[EXERCISE MATERIAL Boundary: Start]

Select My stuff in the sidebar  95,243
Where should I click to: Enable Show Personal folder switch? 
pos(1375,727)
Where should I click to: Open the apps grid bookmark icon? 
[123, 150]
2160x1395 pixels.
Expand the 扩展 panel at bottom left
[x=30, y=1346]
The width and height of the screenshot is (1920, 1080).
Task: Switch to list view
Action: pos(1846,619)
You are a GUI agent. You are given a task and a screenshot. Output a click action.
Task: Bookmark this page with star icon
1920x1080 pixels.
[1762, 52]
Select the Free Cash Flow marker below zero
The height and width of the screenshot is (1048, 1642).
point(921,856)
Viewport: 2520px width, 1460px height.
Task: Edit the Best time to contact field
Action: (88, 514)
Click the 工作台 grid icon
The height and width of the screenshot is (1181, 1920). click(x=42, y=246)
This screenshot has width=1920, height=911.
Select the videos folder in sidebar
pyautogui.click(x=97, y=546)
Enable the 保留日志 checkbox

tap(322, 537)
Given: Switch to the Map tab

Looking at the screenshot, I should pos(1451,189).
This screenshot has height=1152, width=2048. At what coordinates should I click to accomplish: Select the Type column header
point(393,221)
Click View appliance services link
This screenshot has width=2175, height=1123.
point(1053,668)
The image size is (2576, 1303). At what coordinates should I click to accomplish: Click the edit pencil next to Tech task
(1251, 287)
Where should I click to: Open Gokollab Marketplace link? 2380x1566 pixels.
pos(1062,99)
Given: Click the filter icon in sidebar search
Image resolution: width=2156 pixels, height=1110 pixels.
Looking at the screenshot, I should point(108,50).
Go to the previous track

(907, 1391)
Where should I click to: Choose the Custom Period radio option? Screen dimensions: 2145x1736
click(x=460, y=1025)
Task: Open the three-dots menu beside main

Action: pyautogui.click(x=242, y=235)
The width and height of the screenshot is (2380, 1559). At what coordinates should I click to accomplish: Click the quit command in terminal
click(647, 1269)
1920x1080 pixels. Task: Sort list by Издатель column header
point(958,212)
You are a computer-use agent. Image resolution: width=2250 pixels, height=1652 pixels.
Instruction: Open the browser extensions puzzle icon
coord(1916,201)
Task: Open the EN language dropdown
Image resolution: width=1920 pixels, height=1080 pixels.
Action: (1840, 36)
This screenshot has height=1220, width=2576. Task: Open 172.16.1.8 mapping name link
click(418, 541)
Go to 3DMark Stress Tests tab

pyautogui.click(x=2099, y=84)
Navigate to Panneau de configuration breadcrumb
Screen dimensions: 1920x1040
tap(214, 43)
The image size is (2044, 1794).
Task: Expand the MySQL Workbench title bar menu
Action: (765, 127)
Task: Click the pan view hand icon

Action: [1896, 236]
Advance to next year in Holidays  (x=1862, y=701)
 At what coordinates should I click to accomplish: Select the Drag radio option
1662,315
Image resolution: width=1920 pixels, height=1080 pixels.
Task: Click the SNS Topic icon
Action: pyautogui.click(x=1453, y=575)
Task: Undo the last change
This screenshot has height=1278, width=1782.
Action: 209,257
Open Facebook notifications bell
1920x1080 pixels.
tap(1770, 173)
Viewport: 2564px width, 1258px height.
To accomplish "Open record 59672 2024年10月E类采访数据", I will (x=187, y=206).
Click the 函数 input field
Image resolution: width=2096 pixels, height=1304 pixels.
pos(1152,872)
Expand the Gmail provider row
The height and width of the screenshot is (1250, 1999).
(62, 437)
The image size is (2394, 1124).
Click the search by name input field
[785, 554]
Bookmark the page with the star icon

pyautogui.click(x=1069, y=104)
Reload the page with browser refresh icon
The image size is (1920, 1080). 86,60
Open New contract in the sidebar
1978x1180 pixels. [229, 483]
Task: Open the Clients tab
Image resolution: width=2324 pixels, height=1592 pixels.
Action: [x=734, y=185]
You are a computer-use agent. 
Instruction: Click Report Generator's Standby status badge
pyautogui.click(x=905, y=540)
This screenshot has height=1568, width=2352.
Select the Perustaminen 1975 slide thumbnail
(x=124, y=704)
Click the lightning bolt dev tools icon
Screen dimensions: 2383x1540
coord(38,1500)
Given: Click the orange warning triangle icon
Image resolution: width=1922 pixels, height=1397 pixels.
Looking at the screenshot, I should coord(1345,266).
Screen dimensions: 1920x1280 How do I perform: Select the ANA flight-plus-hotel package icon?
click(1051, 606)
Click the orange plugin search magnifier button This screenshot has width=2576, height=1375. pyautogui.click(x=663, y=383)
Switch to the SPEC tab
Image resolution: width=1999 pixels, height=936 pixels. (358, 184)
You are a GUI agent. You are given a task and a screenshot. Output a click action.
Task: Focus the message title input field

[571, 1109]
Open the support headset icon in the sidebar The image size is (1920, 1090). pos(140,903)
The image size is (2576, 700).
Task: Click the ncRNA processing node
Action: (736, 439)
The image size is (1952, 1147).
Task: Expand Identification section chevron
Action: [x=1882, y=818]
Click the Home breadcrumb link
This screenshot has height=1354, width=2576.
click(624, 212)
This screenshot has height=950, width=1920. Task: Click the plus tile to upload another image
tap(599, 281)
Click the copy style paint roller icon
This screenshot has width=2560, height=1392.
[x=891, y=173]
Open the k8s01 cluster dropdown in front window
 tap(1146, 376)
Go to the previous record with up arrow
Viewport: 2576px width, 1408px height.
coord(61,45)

[EXERCISE MATERIAL Boundary: End]

PROBLEM TO SOLVE —
Write down the entries above again. Copy them word for word.

EXERCISE ANSWER —
Select My stuff in the sidebar  95,243
Where should I click to: Enable Show Personal folder switch? 
pos(1375,727)
Where should I click to: Open the apps grid bookmark icon? 
[123, 150]
2160x1395 pixels.
Expand the 扩展 panel at bottom left
[x=30, y=1346]
The width and height of the screenshot is (1920, 1080).
Task: Switch to list view
Action: pos(1846,619)
You are a GUI agent. You are given a task and a screenshot. Output a click action.
Task: Bookmark this page with star icon
1920x1080 pixels.
[1762, 52]
Select the Free Cash Flow marker below zero
The height and width of the screenshot is (1048, 1642).
point(921,856)
Viewport: 2520px width, 1460px height.
Task: Edit the Best time to contact field
Action: (88, 514)
Click the 工作台 grid icon
The height and width of the screenshot is (1181, 1920). click(x=42, y=246)
This screenshot has width=1920, height=911.
Select the videos folder in sidebar
pyautogui.click(x=97, y=546)
Enable the 保留日志 checkbox

tap(322, 537)
Given: Switch to the Map tab

Looking at the screenshot, I should pos(1451,189).
This screenshot has height=1152, width=2048. At what coordinates should I click to accomplish: Select the Type column header
point(393,221)
Click View appliance services link
This screenshot has width=2175, height=1123.
point(1053,668)
The image size is (2576, 1303). At what coordinates should I click to accomplish: Click the edit pencil next to Tech task
(1251, 287)
Where should I click to: Open Gokollab Marketplace link? 2380x1566 pixels.
pos(1062,99)
Given: Click the filter icon in sidebar search
Image resolution: width=2156 pixels, height=1110 pixels.
Looking at the screenshot, I should point(108,50).
Go to the previous track

(907, 1391)
Where should I click to: Choose the Custom Period radio option? Screen dimensions: 2145x1736
click(x=460, y=1025)
Task: Open the three-dots menu beside main

Action: pyautogui.click(x=242, y=235)
The width and height of the screenshot is (2380, 1559). At what coordinates should I click to accomplish: Click the quit command in terminal
click(647, 1269)
1920x1080 pixels. Task: Sort list by Издатель column header
point(958,212)
You are a computer-use agent. Image resolution: width=2250 pixels, height=1652 pixels.
Instruction: Open the browser extensions puzzle icon
coord(1916,201)
Task: Open the EN language dropdown
Image resolution: width=1920 pixels, height=1080 pixels.
Action: (1840, 36)
This screenshot has height=1220, width=2576. Task: Open 172.16.1.8 mapping name link
click(418, 541)
Go to 3DMark Stress Tests tab

pyautogui.click(x=2099, y=84)
Navigate to Panneau de configuration breadcrumb
Screen dimensions: 1920x1040
tap(214, 43)
The image size is (2044, 1794).
Task: Expand the MySQL Workbench title bar menu
Action: (765, 127)
Task: Click the pan view hand icon

Action: [1896, 236]
Advance to next year in Holidays  (x=1862, y=701)
 At what coordinates should I click to accomplish: Select the Drag radio option
1662,315
Image resolution: width=1920 pixels, height=1080 pixels.
Task: Click the SNS Topic icon
Action: pyautogui.click(x=1453, y=575)
Task: Undo the last change
This screenshot has height=1278, width=1782.
Action: 209,257
Open Facebook notifications bell
1920x1080 pixels.
tap(1770, 173)
Viewport: 2564px width, 1258px height.
To accomplish "Open record 59672 2024年10月E类采访数据", I will (x=187, y=206).
Click the 函数 input field
Image resolution: width=2096 pixels, height=1304 pixels.
pos(1152,872)
Expand the Gmail provider row
The height and width of the screenshot is (1250, 1999).
(62, 437)
The image size is (2394, 1124).
Click the search by name input field
[785, 554]
Bookmark the page with the star icon

pyautogui.click(x=1069, y=104)
Reload the page with browser refresh icon
The image size is (1920, 1080). 86,60
Open New contract in the sidebar
1978x1180 pixels. [229, 483]
Task: Open the Clients tab
Image resolution: width=2324 pixels, height=1592 pixels.
Action: [x=734, y=185]
You are a computer-use agent. 
Instruction: Click Report Generator's Standby status badge
pyautogui.click(x=905, y=540)
This screenshot has height=1568, width=2352.
Select the Perustaminen 1975 slide thumbnail
(x=124, y=704)
Click the lightning bolt dev tools icon
Screen dimensions: 2383x1540
coord(38,1500)
Given: Click the orange warning triangle icon
Image resolution: width=1922 pixels, height=1397 pixels.
Looking at the screenshot, I should coord(1345,266).
Screen dimensions: 1920x1280 How do I perform: Select the ANA flight-plus-hotel package icon?
click(1051, 606)
Click the orange plugin search magnifier button This screenshot has width=2576, height=1375. pyautogui.click(x=663, y=383)
Switch to the SPEC tab
Image resolution: width=1999 pixels, height=936 pixels. (358, 184)
You are a GUI agent. You are given a task and a screenshot. Output a click action.
Task: Focus the message title input field

[571, 1109]
Open the support headset icon in the sidebar The image size is (1920, 1090). pos(140,903)
The image size is (2576, 700).
Task: Click the ncRNA processing node
Action: (736, 439)
The image size is (1952, 1147).
Task: Expand Identification section chevron
Action: [x=1882, y=818]
Click the Home breadcrumb link
This screenshot has height=1354, width=2576.
click(624, 212)
This screenshot has height=950, width=1920. Task: Click the plus tile to upload another image
tap(599, 281)
Click the copy style paint roller icon
This screenshot has width=2560, height=1392.
[x=891, y=173]
Open the k8s01 cluster dropdown in front window
 tap(1146, 376)
Go to the previous record with up arrow
Viewport: 2576px width, 1408px height.
coord(61,45)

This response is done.